WSJ: Facebook won't push through with plans to put ads in WhatsApp

WhatsApp will reportedly focus on building business features for now.

Facebook will no longer push through with its plans to sell ads on WhatsApp, according to the Wall Street Journal. The company apparently disbanded the team it formed to find the most effective ways to integrate ads into the service. It also removed the team's work from WhatsApp's code. Back in 2018, the social network announced that it was going to put ads in the messaging app's Status feature -- its version of Instagram Stories -- to serve as its primary means of monetization. WSJ says that was a big factor in the WhatsApp founders' decision to leave the company.

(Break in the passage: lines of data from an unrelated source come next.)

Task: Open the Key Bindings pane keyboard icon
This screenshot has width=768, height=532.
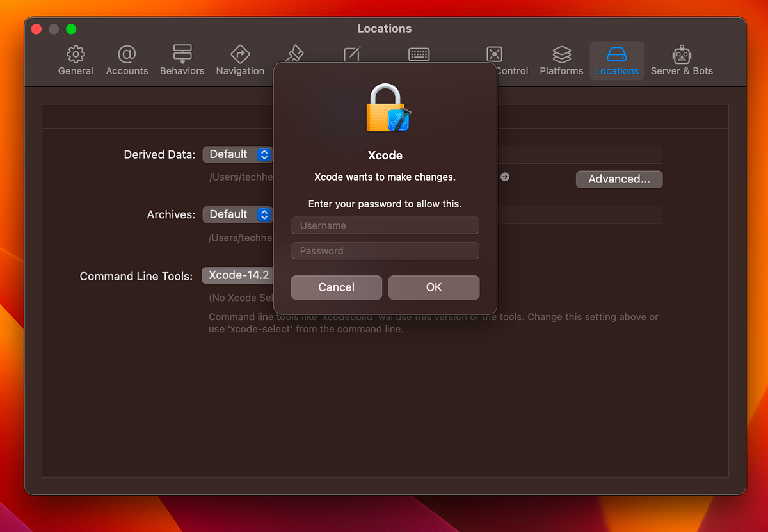Action: (x=419, y=54)
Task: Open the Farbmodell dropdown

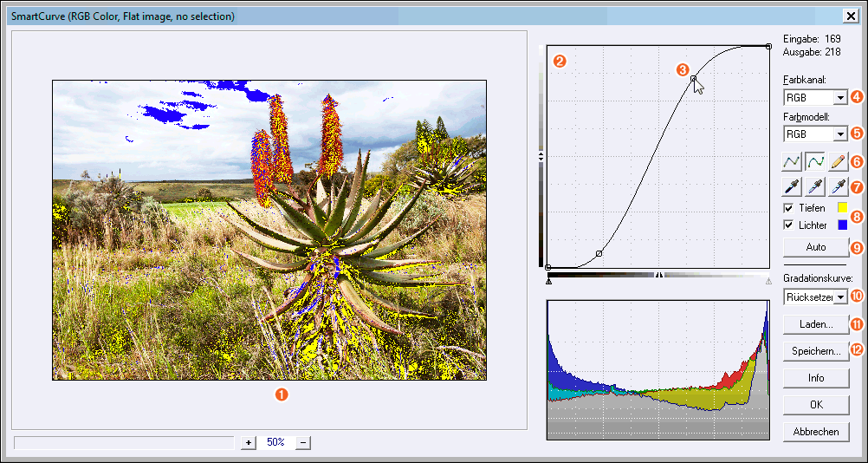Action: (839, 134)
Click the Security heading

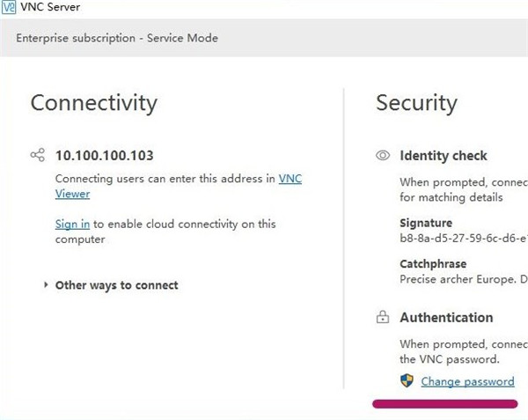tap(416, 103)

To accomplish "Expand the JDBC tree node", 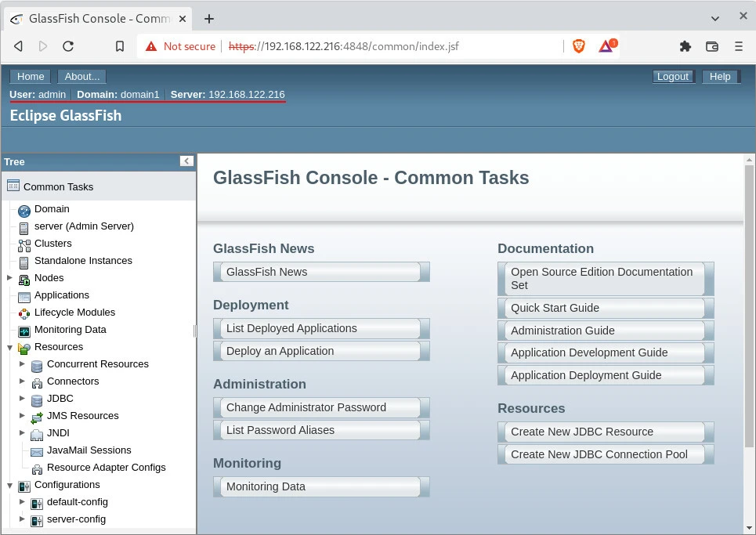I will 22,399.
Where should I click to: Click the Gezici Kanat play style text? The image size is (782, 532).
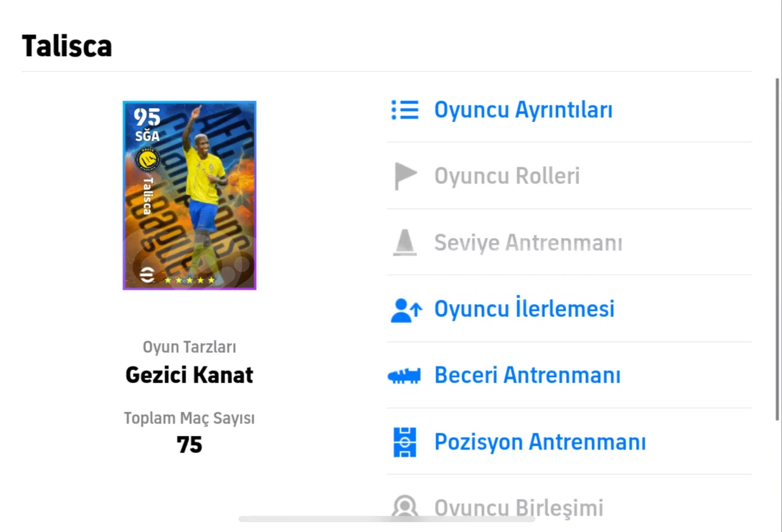point(189,375)
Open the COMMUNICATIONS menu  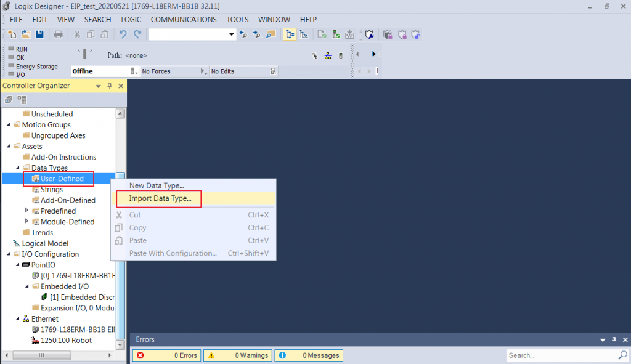click(x=184, y=19)
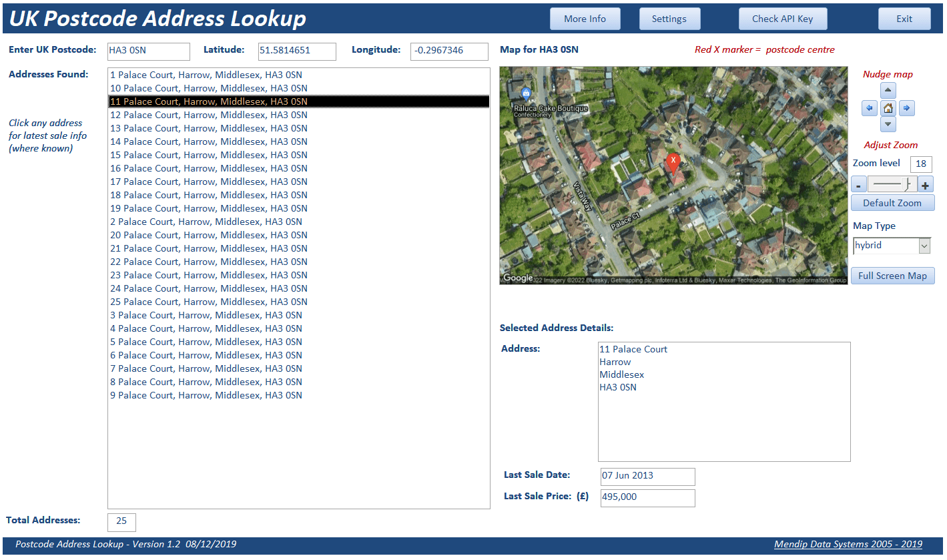Screen dimensions: 947x560
Task: Open the Map Type dropdown
Action: coord(925,246)
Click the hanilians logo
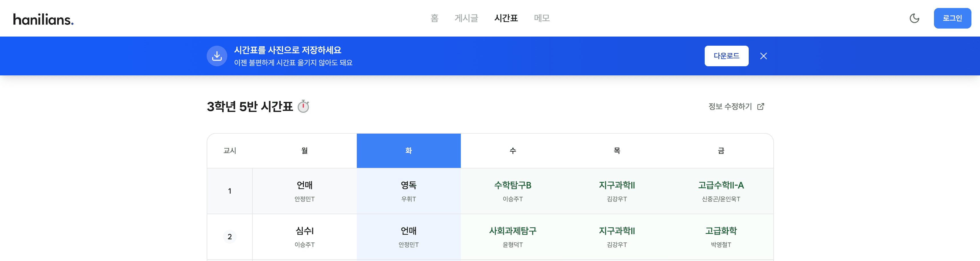This screenshot has width=980, height=261. coord(43,19)
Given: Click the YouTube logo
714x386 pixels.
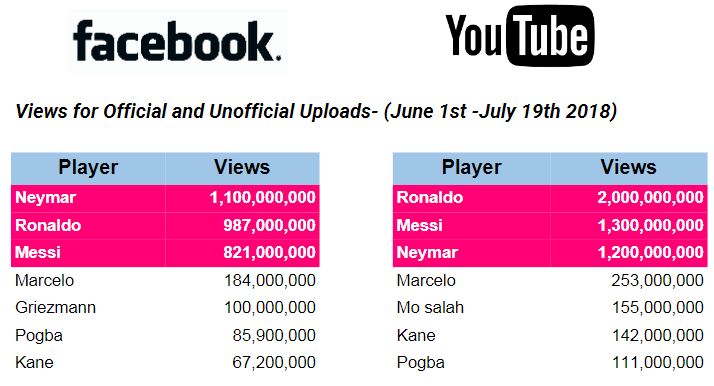Looking at the screenshot, I should [x=520, y=36].
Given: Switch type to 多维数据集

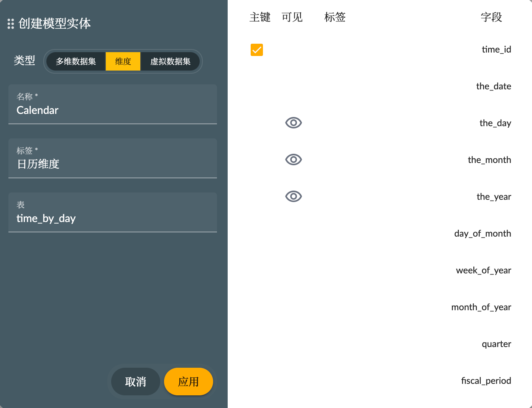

The founders have strong feelings against advertisements, after all. In a 2012 post on the app's blog, they called ads "insults to your intelligence" and said they wanted to "make something that wasn't just another ad clearinghouse." Jan Koum left in 2018, a few months before Facebook announced it's putting ads in Status, though reports back then said it was mostly due to the social network's desire to use WhatsApp user data and weaken its encryption. His fellow co-founder Brian Acton left a year earlier, even tweeting #deletefacebook after the Cambridge Analytica scandal blew up.

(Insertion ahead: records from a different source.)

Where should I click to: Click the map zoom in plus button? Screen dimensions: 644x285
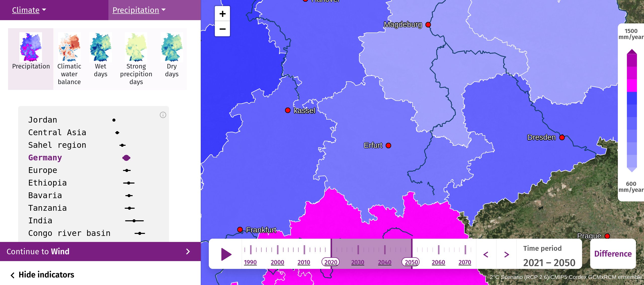[222, 14]
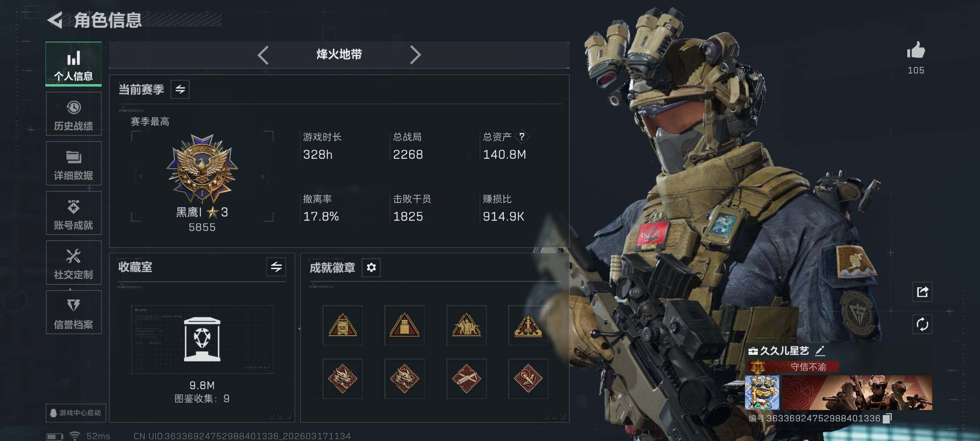Open the 成就徽章 gear settings
This screenshot has width=980, height=441.
point(371,267)
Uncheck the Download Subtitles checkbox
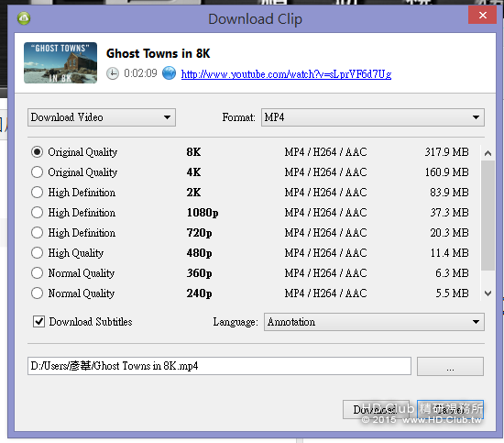Image resolution: width=504 pixels, height=443 pixels. 38,322
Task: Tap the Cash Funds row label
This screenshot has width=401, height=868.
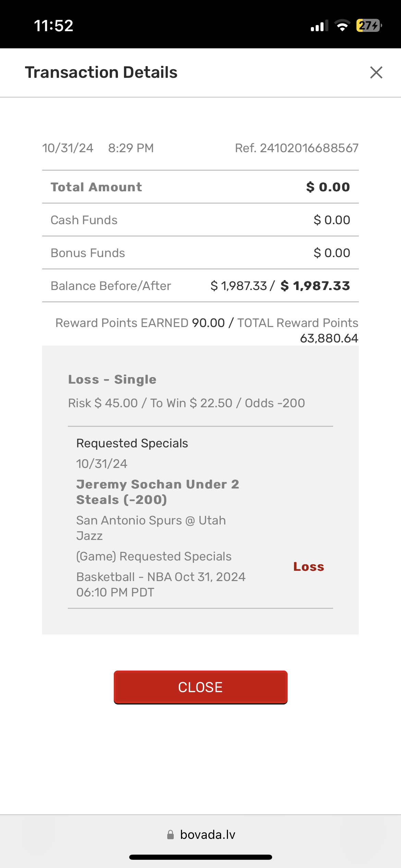Action: 84,220
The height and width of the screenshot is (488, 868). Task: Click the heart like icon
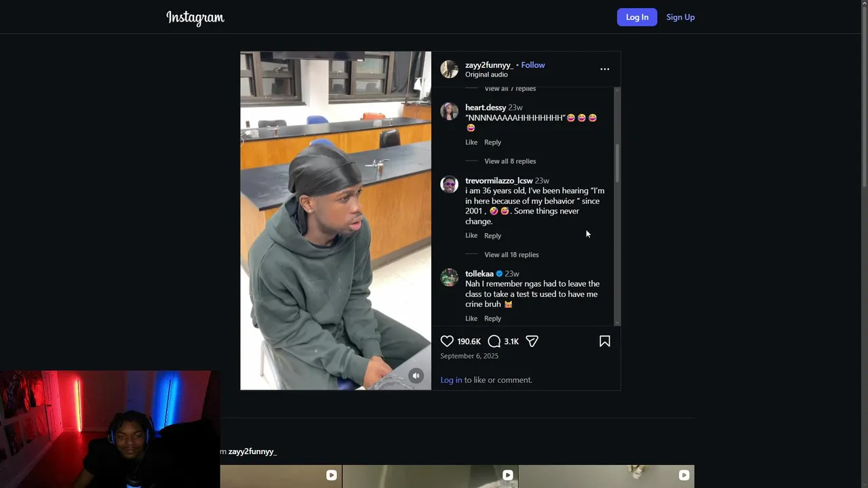click(x=447, y=342)
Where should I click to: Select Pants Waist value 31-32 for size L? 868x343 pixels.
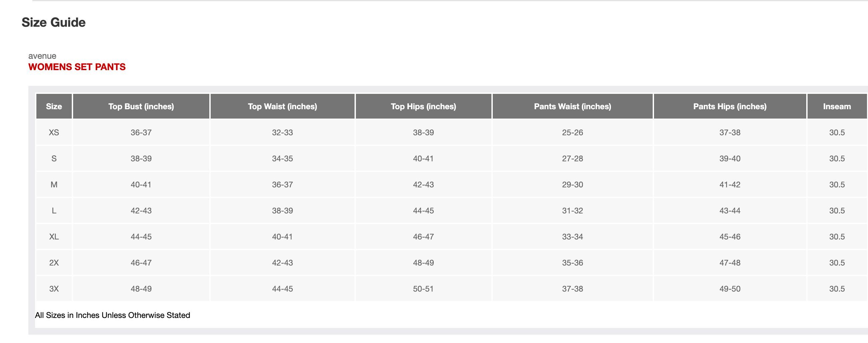coord(572,211)
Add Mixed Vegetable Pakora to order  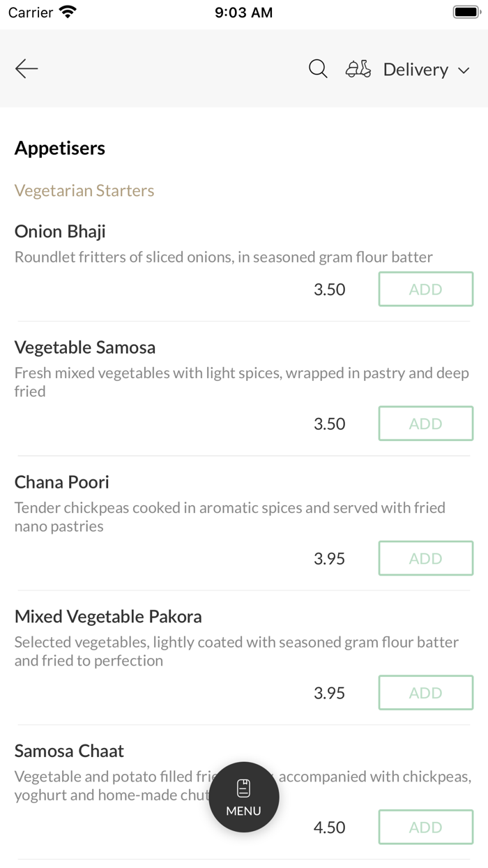pyautogui.click(x=425, y=693)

It's not entirely clear if Facebook is killing its advertising plans for WhatsApp entirely. WSJ says those efforts are "now on ice" and that it "plans at some point to introduce ads to Status," so the app may still show ads in the future. For now, though, WhatsApp is reportedly focusing on building features for its business users. A lot of people in developing nations use WhatsApp for their businesses, which is why the company has been rolling out features they can use for quite a while now. WhatsApp released a dedicated customer service app in 2018 and, more recently, launched the ability to create product catalogs within the application.